Les manifestations ont débuté à l’université de Columbia le 17 avril avant de s’étendre à tout le pays, de New York au Texas et de la Caroline du Nord à la Californie. Elles sont comparables, par leur nature et leur intensité, aux manifestations contre la guerre du Viêt Nam dans les années 1960 et 1970.
Si la comparaison est pertinente, il est essentiel de noter la diversité ethnique et l’intégration sociale des manifestations actuelles. Sur de nombreux campus, des étudiants arabes, musulmans, juifs, noirs, amérindiens et blancs se tiennent aux côtés de leurs camarades palestiniens dans une position unitaire contre la guerre israélienne.

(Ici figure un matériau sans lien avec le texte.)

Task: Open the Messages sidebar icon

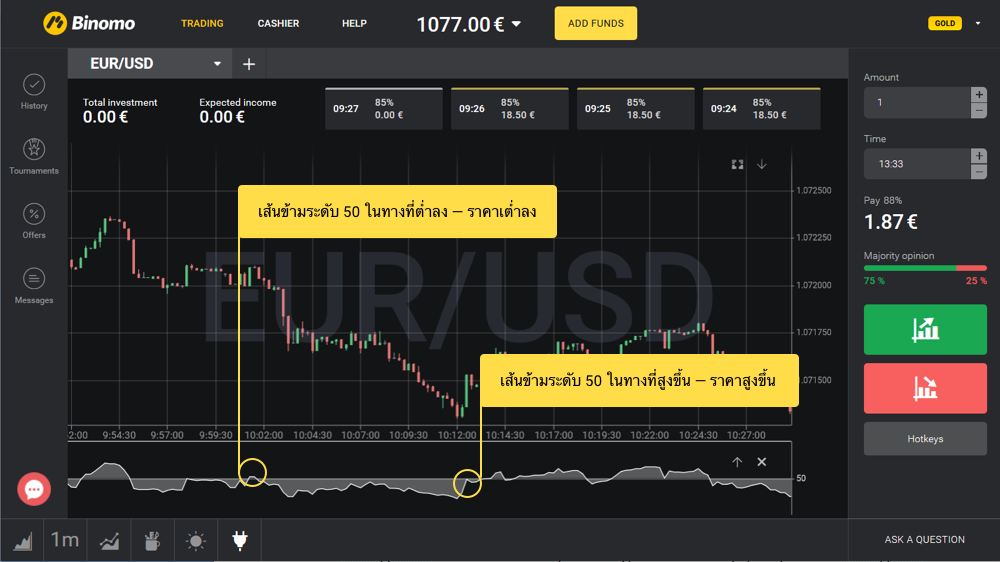Action: pyautogui.click(x=34, y=285)
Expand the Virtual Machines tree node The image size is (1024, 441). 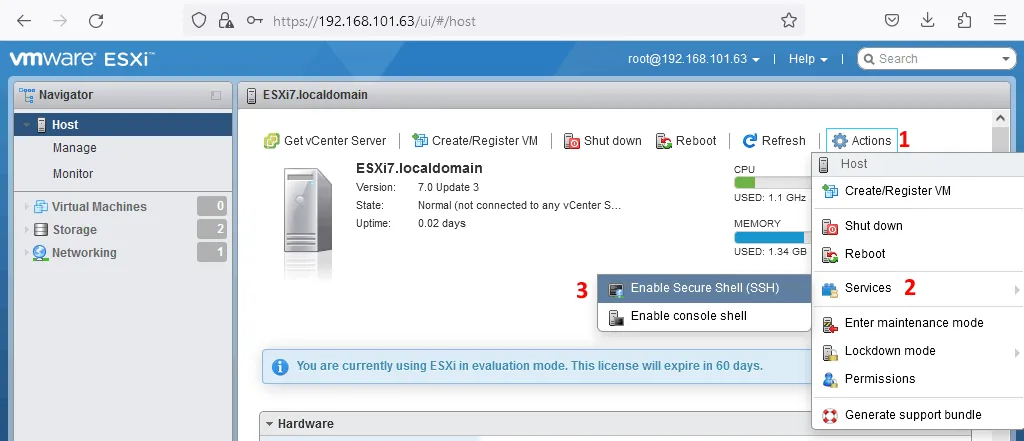[26, 207]
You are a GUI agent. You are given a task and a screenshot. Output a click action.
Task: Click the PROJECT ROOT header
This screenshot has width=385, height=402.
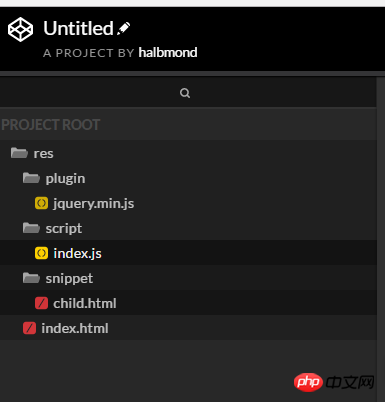coord(188,125)
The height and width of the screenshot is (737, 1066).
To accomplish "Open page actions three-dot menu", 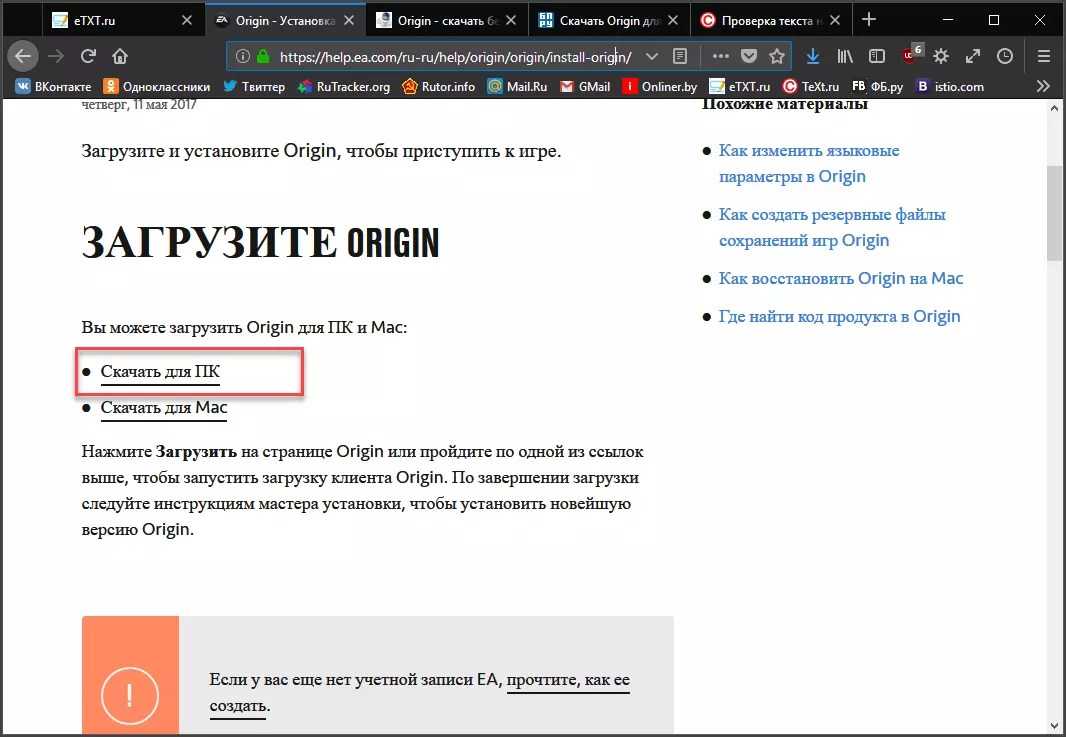I will click(720, 56).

Aucun d’entre eux n’est motivé par la crainte d’être enrôlé pour combattre à Gaza, comme ce fut le cas pour de nombreux étudiants américains à l’époque de la guerre du Viêt Nam. Au contraire, ils sont unis autour d’un ensemble de priorités claires : la fin de la guerre, la fin du soutien des États-Unis à Israël, la fin de l’investissement direct de leurs universités en Israël et la reconnaissance de leur droit de protester.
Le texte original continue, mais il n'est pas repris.